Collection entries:

▼

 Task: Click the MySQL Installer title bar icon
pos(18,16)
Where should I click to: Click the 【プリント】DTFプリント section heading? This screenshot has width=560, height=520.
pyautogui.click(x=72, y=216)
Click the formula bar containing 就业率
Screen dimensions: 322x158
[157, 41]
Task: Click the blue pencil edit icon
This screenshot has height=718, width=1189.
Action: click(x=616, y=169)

▲
▼

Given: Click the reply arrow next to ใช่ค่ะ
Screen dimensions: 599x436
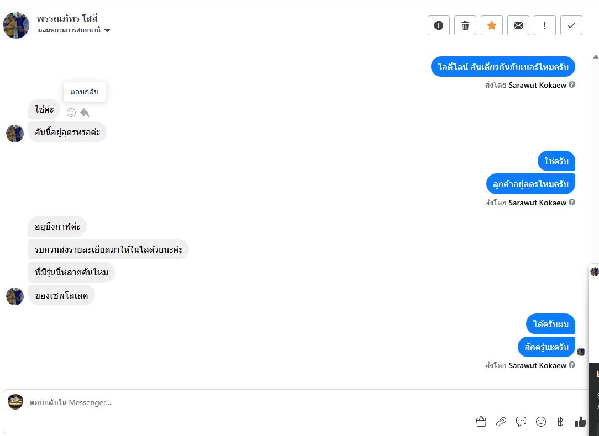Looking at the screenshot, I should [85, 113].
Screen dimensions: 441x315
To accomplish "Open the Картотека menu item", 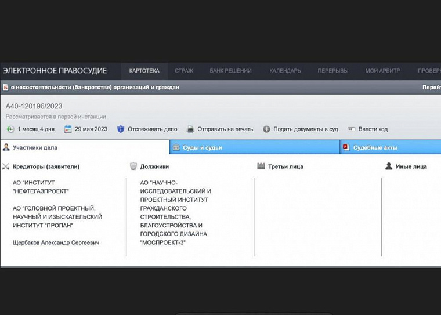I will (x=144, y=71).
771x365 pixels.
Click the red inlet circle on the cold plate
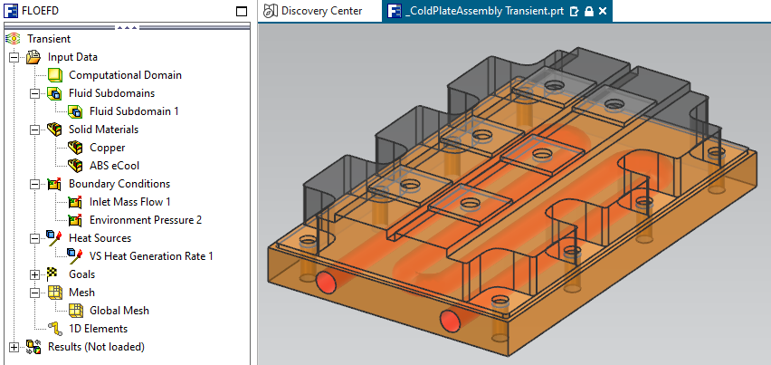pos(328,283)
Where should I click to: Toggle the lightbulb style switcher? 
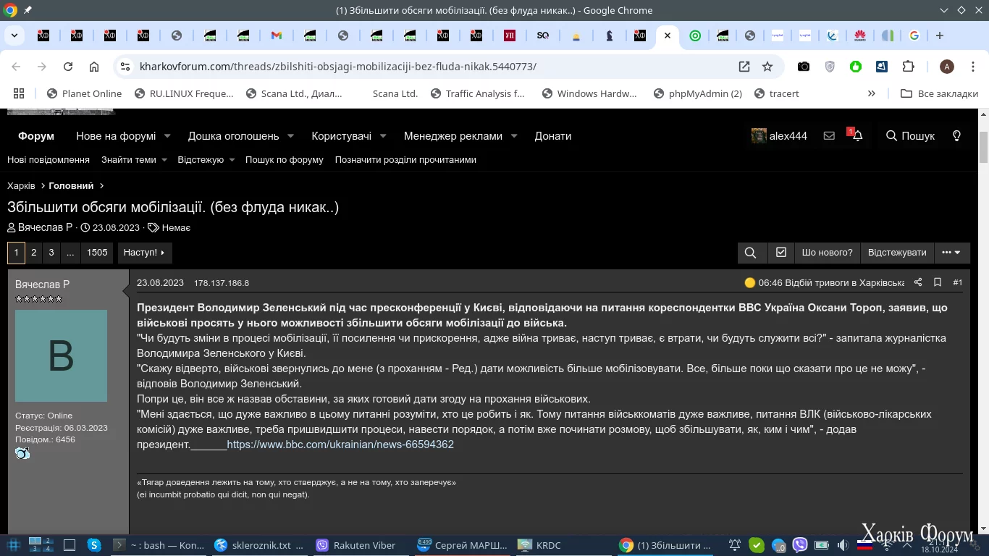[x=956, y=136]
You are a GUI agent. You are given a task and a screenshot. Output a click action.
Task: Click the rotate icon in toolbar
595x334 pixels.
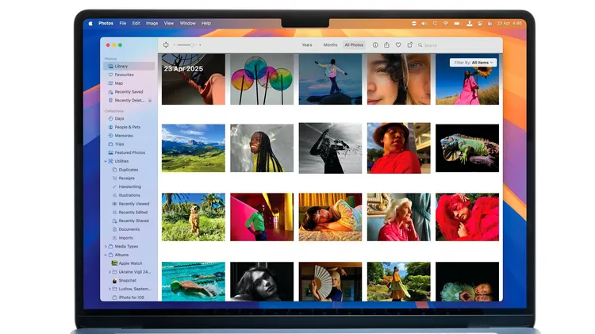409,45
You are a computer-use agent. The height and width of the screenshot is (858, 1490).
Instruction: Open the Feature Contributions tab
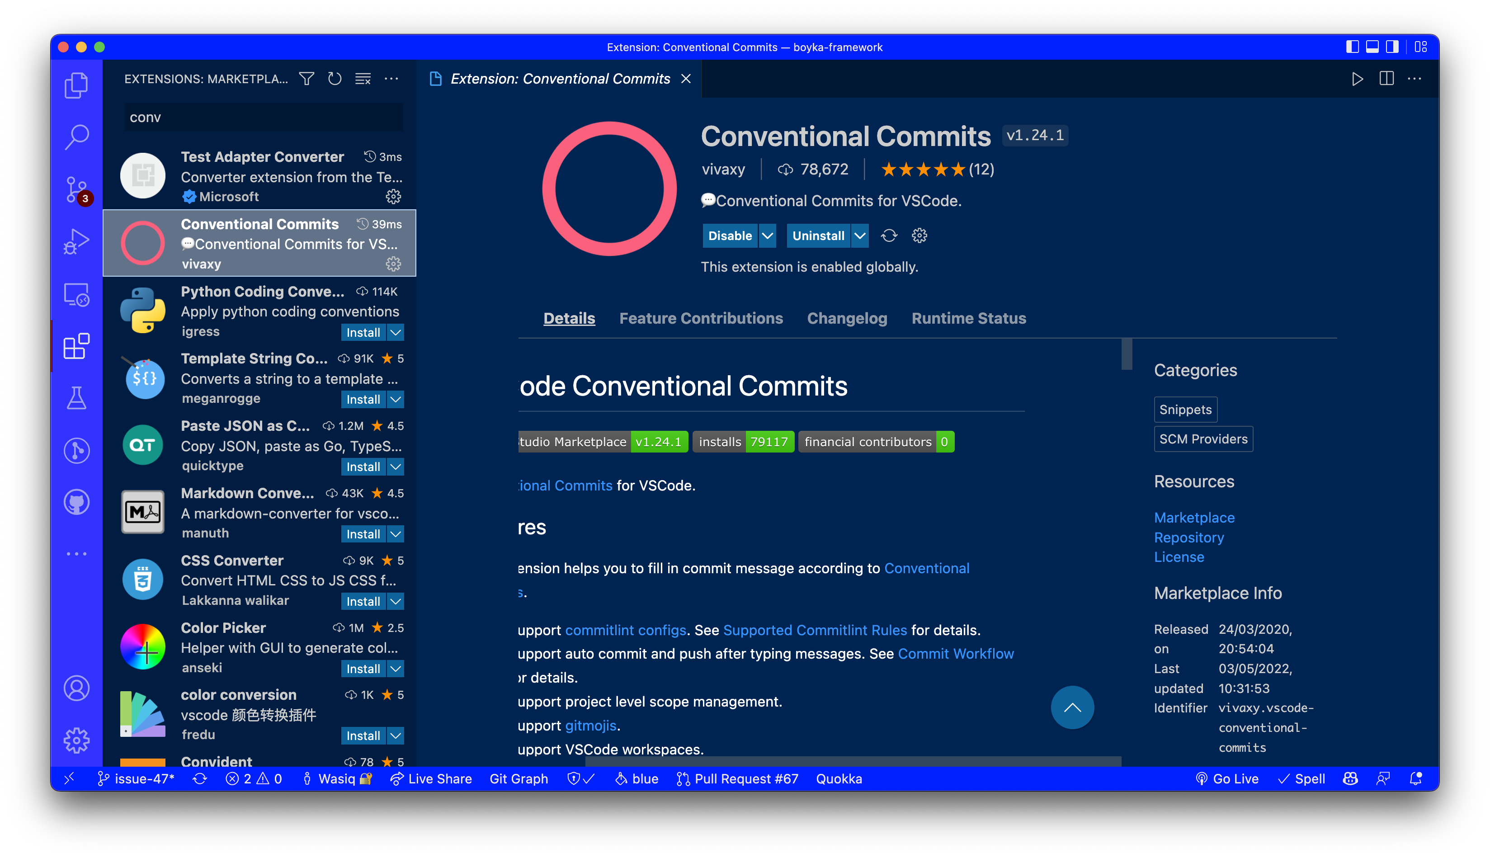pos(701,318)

▲

Work to complete:
Print the lines from the one containing "You are a computer-use" through the one containing "pos(701,318)", both included, and leave out the pictures.

Solution for this problem:
You are a computer-use agent. The height and width of the screenshot is (858, 1490).
Instruction: Open the Feature Contributions tab
pos(701,318)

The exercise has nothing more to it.